Forgive me if this is overly academic and/or incoherent, but these thoughts have stuck in my head like a particularly catchy tune for most of today, and I need to think aloud. This is the result both of having studied an obscene amount of twentieth-century history and of being in the habit of drawing connections between historical events and extrapolating wider themes. I also feel strange writing about this topic from the comfort of my student flat, but here goes. I hope you find it at least somewhat interesting.
This afternoon I was engaged in a universal Sunday activity: eating a very, very late breakfast at this awesome cafe called The Pink Olive, which sounds like it should be in the Castro but is actually quite Scottish, and dissecting and perusing the Sunday paper. As I sipped my Americano (which is what the Brits call house coffee, and always makes me feel slightly self-conscious when I order it), I read about a fire which had happened in a tower block in Camberwell, a neighborhood in southeast London. Six people died, including three very little kids. Allegedly the residents had complained about fire hazards in the block to people higher up, but had been told that because the building had been one of the first public housing projects built in south-east London, it had protected status. The local government denied that they had said this. I suddenly remembered something that my supervisor had told me: apparently, a tower block in Leith (a fairly low-rent part of Edinburgh, famous for being where most of Trainspotting is set) was also about to be given protected status because of its importance to design history.

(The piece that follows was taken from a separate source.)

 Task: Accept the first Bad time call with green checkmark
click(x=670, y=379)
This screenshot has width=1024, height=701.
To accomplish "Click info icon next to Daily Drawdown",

The title of this post comes from the combination of two different parts of my historical education. Chapters from The Death and Life of Great American Cities (1963) were required reading in History 7B this last spring. The book’s author, Jane Jacobs, lamented the breakdown of the sense of community and trust in cities, which she blamed on urban planning theorists who ignored social dynamics in favor of dreams of integrating nature into cities. These took the form of parklands surrounded with, you guessed it, tower blocks. In practice, these open grassy areas were not urban idylls but dangerous places, simply because there’s a lack of foot traffic. Put another way, it’s bloody hard (if not impossible) to supervise your child playing outside if you’re up on on the tenth floor of a high-rise building, or even to trust that there will be other relatively trustworthy adults around who can help if something goes wrong. As a result, people withdraw into the safety of their apartments.
When I read this in Berkeley, it made a lot of sense when put into the context of my experiences in Edinburgh. I have walked home from friends’ flats late at night by myself fairly frequently, and never felt particularly unsafe. This is because the areas I walk through have a large number of pubs, and there’s always a small overflow of people standing around outside, having a smoke or otherwise hanging around. Ordinary people like you or me, who wouldn’t accost anyone deliberately, but who would help someone in a sticky situation. The only time I have ever felt that I was in trouble going home was when I was walking on the edge of the Meadows, a huge park just south of campus. A group of neds (young male degenerates, basically the Scottish urban equivalent of white trash) wandered over to me and asked me for change to make a phone call. There was no one else around. I made apologetic excuses and tried to extricate myself. Thankfully, just when I thought things were taking a turn for the worse, a police car rolled by and the neds cleared out. It seems counter-intuitive, but a huge open space can be just as dangerous as a dark alleyway. So yes, I do very much agree with Jacobs.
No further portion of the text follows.